Your doctor may consider a bone marrow transplant procedure as a treatment option for diseases like Hodgkin’s disease, lymphoma, breast or kidney cancer. The bone marrow transplant consists of the elimination of unhealthy stem cells found in bone marrow and the infusion of healthy cells. Although a bone marrow transplant is not standard treatment, it has been used since 1968, according to the University of Maryland Medical Center.
Bone marrow is fatty, soft tissue inside your bones. Bone marrow is immature stem cells that grow into three different areas of your blood: white blood cells (WBC), which help fight infections; platelets, which help your blood clot; and red blood cells (RBC), which are responsible for carrying oxygen to the tissues in your body.
With umbilical cord blood transplant, stem cells are taken from the cord after the birth of an infant.
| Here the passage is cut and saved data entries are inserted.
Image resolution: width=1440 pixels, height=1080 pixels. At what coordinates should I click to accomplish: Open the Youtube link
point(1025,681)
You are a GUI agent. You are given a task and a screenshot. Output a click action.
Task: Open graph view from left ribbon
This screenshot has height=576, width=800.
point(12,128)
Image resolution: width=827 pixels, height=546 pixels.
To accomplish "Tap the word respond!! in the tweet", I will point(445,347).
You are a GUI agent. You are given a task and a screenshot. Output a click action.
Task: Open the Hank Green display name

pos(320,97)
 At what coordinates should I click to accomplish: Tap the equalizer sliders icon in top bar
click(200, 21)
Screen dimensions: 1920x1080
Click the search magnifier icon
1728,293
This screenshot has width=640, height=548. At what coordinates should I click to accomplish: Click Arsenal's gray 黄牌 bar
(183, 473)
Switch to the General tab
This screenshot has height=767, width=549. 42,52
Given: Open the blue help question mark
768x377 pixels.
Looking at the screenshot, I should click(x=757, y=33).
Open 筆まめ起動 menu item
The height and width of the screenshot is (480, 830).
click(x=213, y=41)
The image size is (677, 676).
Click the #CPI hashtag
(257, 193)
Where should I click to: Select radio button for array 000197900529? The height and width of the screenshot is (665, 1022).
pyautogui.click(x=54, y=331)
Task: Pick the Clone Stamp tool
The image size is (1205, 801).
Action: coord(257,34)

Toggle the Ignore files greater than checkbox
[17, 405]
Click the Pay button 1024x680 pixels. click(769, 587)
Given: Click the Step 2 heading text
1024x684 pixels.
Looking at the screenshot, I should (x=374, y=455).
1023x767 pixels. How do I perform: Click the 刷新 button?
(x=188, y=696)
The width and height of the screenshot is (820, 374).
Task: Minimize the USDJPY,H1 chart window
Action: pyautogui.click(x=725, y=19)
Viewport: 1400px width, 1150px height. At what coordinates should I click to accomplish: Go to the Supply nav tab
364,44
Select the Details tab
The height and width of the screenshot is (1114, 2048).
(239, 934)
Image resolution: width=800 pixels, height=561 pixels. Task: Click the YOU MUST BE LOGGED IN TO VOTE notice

According to Medline Plus, the cells are tested, counted, typed and frozen until they are needed for a transplant. An autologous bone marrow, or rescue, transplant are cells taken from you before you have chemotherapy treatment. After the treatment, you will receive the stem cells back. The third allogeneic bone marrow transplant involves stem cells from another person. Your donor must be a match or have the same genetic typing as you so you can receive his bone marrow.
During the procedure, a catheter, or plastic tube, is placed into a large vein in your chest. The end that is sticking through your skin will be used for two functions. The first is to take blood samples and insert the new cells. Second, any prescribed radiation and chemotherapy will be given through the catheter if you have any other conditions, such as cancer, that can affect the bone marrow cells. Such treatment can kill any cancer that remains and make more room for new cells.
The new transplanted bone marrow cells will be infused into your bloodstream via the catheter. The new cells will travel through your bloodstream to the places where your old bone marrow used to be. The transplanted cells will multiply until they reach an amount high enough to where your bone can fight off infections and any other germs. This will take about four to six weeks.
After the procedure, you’ll need to recuperate in an isolated hospital room protected from harmful germs. In the hospital, you may need blood transfusions and antibiotic, antiviral and antifungal medications to prevent infection. The medical staff will monitor your vital and blood signs. You will be on intravenous fluid until you can eat on your own or your nausea, mouth sores or diarrhea has disappeared.